*Problems to solve:*
- A) According to the passage on federal prosecutions, how many people did the Trump DOJ charge with FACE Act violations over four years?
- B) Repeat the passage on federal prosecutions, beginning at the words "But Republicans’ concerns" and stopping after "Examiner previously reported.", with "Justice Department" substituted for "DOJ".

*Study text:*
Voters who view the criminal cases against Trump as evidence that the former president poses a threat to law and order long ago made up their minds not to support him, Wallin noted, while voters who remain undecided clearly don’t view the indictments as disqualifying.

But Republicans’ concerns about partisan activity at the DOJ go far beyond its two cases against Trump.

Critics have noted that the DOJ under Biden and Harris has aggressively enforced some laws that align with Democrats’ ideological preferences while choosing not to pursue cases against ideological allies.

For example, prosecutors have made liberal use of the Freedom of Access to Clinic Entrances Act, a law that effectively criminalizes disruptive protests at abortion clinics and other reproductive health facilities. 

Biden’s DOJ had, as of the end of last year, brought at least 15 FACE Act cases against 46 anti-abortion defendants, as the Washington Examiner previously reported.

By contrast, the Trump DOJ charged just five people with FACE Act violations over four years.

While the law is supposed to protect anti-abortion pregnancy centers as well, the Biden DOJ has seldom used it to do so despite dozens of attacks on pregnancy centers by activists since 2022, when the Supreme Court overturned Roe v. Wade. Federal law enforcement has failed to make arrests in cases as extreme as the firebombing of pregnancy centers, while prosecutors have secured FACE Act convictions against anti-abortion activists for peaceful protests that involved praying outside abortion clinics. 

The Biden DOJ has also invested substantial resources into prosecuting more than 1,200 people for their participation in the Jan. 6, 2021, riot at the Capitol. Democratic prosecutors, such as Manhattan District Attorney Alvin Bragg, and federal prosecutors have, by contrast, dropped charges against anti-Israel protesters who destroyed property in New York City and Washington, D.C., respectively.

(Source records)
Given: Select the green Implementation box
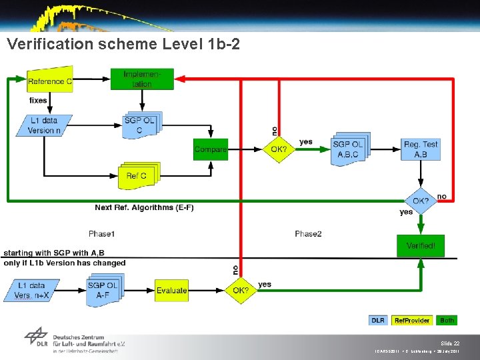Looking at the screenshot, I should (x=141, y=79).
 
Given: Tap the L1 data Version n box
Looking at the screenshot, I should (x=44, y=125).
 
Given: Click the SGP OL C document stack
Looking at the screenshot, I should (x=141, y=125).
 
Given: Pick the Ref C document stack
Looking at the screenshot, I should (x=138, y=175).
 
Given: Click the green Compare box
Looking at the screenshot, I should (x=211, y=149).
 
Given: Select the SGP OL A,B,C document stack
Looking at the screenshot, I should (x=349, y=149).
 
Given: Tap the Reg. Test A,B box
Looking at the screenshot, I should (x=420, y=149).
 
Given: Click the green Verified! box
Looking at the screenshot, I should (x=421, y=246).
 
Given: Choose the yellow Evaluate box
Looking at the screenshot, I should (x=172, y=290).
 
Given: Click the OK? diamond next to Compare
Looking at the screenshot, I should (x=279, y=149).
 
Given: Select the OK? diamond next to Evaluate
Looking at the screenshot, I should (x=240, y=290).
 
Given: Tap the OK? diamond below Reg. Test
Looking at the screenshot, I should (x=421, y=201).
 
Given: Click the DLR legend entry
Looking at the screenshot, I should (x=378, y=321).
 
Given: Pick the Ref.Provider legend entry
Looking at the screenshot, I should (x=411, y=321).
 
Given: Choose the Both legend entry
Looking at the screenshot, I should (x=447, y=321).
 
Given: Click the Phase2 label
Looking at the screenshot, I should (x=308, y=233).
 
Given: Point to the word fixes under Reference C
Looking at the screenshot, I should (x=38, y=101).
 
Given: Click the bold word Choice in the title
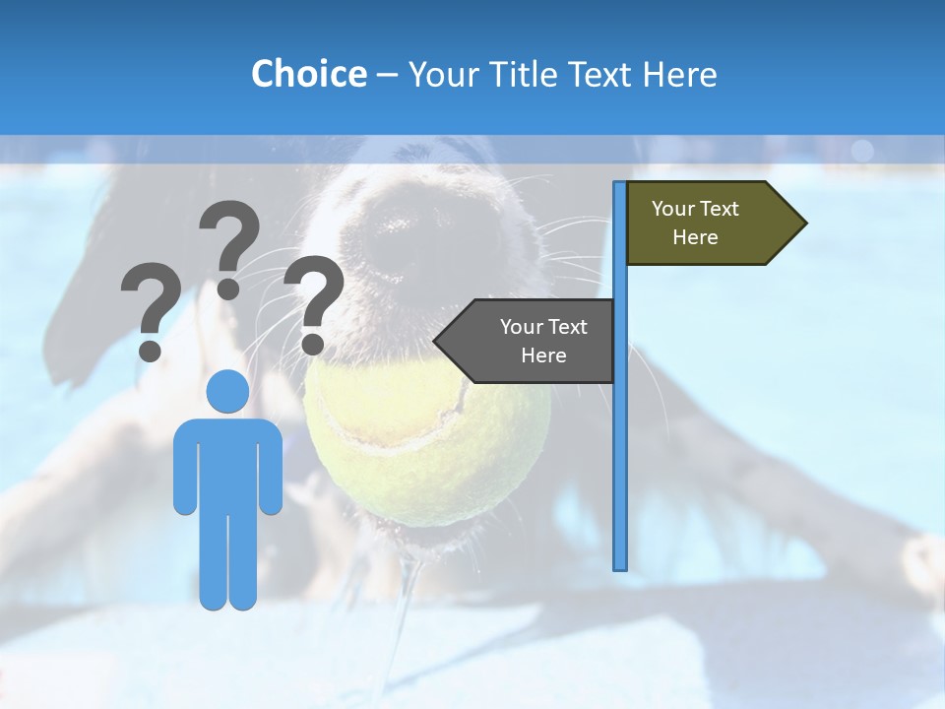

*Completed exercise:*
- A) Five people.

- B)
But Republicans’ concerns about partisan activity at the Justice Department go far beyond its two cases against Trump.

Critics have noted that the Justice Department under Biden and Harris has aggressively enforced some laws that align with Democrats’ ideological preferences while choosing not to pursue cases against ideological allies.

For example, prosecutors have made liberal use of the Freedom of Access to Clinic Entrances Act, a law that effectively criminalizes disruptive protests at abortion clinics and other reproductive health facilities. 

Biden’s Justice Department had, as of the end of last year, brought at least 15 FACE Act cases against 46 anti-abortion defendants, as the Washington Examiner previously reported.